There is personal choice and agency but only to an extent will that protect you and lead to a better life.

Please don’t make assumptions about peoples choices.

OP. I really hope things change.

Manekinek0 · 01/04/2022 10:57

It is awful at the moment OP and something really needs to change. Since the 08 crash quantitative easing has caused wealth inequality to grow. Then we've had so much money fraudulently handed out during covid and nothing has been done to keep rents in check or stop the ridiculous surge in airbnbs.

I doubt this will help but have you checked entitled to see if you can claim anything extra? Help to save would also be worth checking out if you receive any benefits, I'm not sure of the exact criteria, but the bonus is good and would boost the amount you can save in a month.

ThreeRingCircus · 01/04/2022 10:58

OP are you using tax free childcare? You mentioned your nursery bill was £700 this month but if you pay with the TFC account you'd save 20% on that

TooManyPlatesInMotion · 01/04/2022 11:09

I hear you op, it is tough. It sounds like you're doing your best.

Neverreturntoathread · 01/04/2022 11:13

I’m sorry OP. Yanbu.

** ASSIGNMENT 1 **
List the usernames of every poster whose name appears in the forum thread.
** ASSIGNMENT 2 **
In the forum thread, what percentage of the nursery bill could be saved by paying through the TFC account?
** ASSIGNMENT 3 **
Extend the forum thread by writing the next post.
The records are separate material with no link to the forum thread.

** DATA EXCERPTS **
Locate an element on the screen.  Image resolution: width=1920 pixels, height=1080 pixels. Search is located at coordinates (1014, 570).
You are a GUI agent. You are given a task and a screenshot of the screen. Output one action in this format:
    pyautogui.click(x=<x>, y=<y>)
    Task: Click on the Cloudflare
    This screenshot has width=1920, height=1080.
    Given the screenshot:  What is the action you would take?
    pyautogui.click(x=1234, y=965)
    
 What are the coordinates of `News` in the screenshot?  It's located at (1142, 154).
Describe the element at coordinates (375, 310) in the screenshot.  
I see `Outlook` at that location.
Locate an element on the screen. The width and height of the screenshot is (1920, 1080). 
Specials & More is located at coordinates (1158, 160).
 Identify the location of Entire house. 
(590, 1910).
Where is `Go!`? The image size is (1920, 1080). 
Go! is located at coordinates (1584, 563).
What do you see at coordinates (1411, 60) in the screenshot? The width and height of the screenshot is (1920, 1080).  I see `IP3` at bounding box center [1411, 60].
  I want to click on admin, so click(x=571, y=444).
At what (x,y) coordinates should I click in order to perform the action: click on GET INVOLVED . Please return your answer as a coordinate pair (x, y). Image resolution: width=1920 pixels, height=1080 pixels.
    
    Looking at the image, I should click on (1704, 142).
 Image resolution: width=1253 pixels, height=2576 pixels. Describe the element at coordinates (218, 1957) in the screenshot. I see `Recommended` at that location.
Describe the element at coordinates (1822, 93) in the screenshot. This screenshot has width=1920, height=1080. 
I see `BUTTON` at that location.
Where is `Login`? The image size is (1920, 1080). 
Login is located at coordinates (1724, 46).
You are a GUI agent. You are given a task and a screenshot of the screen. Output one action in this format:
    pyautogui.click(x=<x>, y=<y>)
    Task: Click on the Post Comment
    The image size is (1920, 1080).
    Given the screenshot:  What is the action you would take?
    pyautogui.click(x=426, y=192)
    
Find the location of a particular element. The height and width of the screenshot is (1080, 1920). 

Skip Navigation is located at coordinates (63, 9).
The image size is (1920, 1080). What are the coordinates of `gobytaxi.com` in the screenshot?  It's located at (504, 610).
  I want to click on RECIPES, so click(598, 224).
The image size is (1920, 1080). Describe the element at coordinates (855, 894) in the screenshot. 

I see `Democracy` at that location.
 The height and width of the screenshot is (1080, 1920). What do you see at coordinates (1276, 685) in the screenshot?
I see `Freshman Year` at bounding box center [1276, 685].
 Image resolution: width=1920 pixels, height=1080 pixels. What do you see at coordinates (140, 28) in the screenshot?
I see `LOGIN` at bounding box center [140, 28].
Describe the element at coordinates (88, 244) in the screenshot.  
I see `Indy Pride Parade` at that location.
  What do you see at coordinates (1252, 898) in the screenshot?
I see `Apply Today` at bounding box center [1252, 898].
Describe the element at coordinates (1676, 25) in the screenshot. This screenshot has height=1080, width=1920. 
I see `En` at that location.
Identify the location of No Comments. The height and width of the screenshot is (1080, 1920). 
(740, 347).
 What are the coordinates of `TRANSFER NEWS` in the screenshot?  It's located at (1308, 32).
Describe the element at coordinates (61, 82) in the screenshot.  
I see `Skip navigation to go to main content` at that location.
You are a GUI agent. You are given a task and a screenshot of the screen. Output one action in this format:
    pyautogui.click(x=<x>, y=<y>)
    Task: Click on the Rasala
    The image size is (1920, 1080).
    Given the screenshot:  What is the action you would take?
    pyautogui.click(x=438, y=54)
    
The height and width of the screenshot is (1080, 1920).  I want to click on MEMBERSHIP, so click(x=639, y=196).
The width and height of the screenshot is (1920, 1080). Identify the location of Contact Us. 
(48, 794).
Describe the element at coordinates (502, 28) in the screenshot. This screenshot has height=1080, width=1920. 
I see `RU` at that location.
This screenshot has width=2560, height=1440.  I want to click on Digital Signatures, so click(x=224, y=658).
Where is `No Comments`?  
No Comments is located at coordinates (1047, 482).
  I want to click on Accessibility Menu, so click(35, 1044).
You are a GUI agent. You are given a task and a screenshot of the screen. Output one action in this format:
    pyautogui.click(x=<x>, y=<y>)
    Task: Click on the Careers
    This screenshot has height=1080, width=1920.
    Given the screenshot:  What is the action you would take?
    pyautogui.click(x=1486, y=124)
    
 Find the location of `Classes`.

** EXERCISE ANSWER 1 **
Manekinek0, ThreeRingCircus, TooManyPlatesInMotion, Neverreturntoathread

** EXERCISE ANSWER 2 **
20%

** EXERCISE ANSWER 3 **
For what it it’s worth, I think this preschool stage is going to be the hardest it gets financially. School will help a great deal and as your child gets older he will absorb less and less of your time and energy. As you meet other mums you may also get informal childcare sharing options eg shared pickups.

I’m glad you have your parents, and a career, I know the job ££ may not be amazing now but it is a foundation on which you can build once your child is older.

Brexit, the pandemic, the row with Russia affecting energy, and the choices of this government have made the cost of living what it is, but one day things will get easier again, they always do.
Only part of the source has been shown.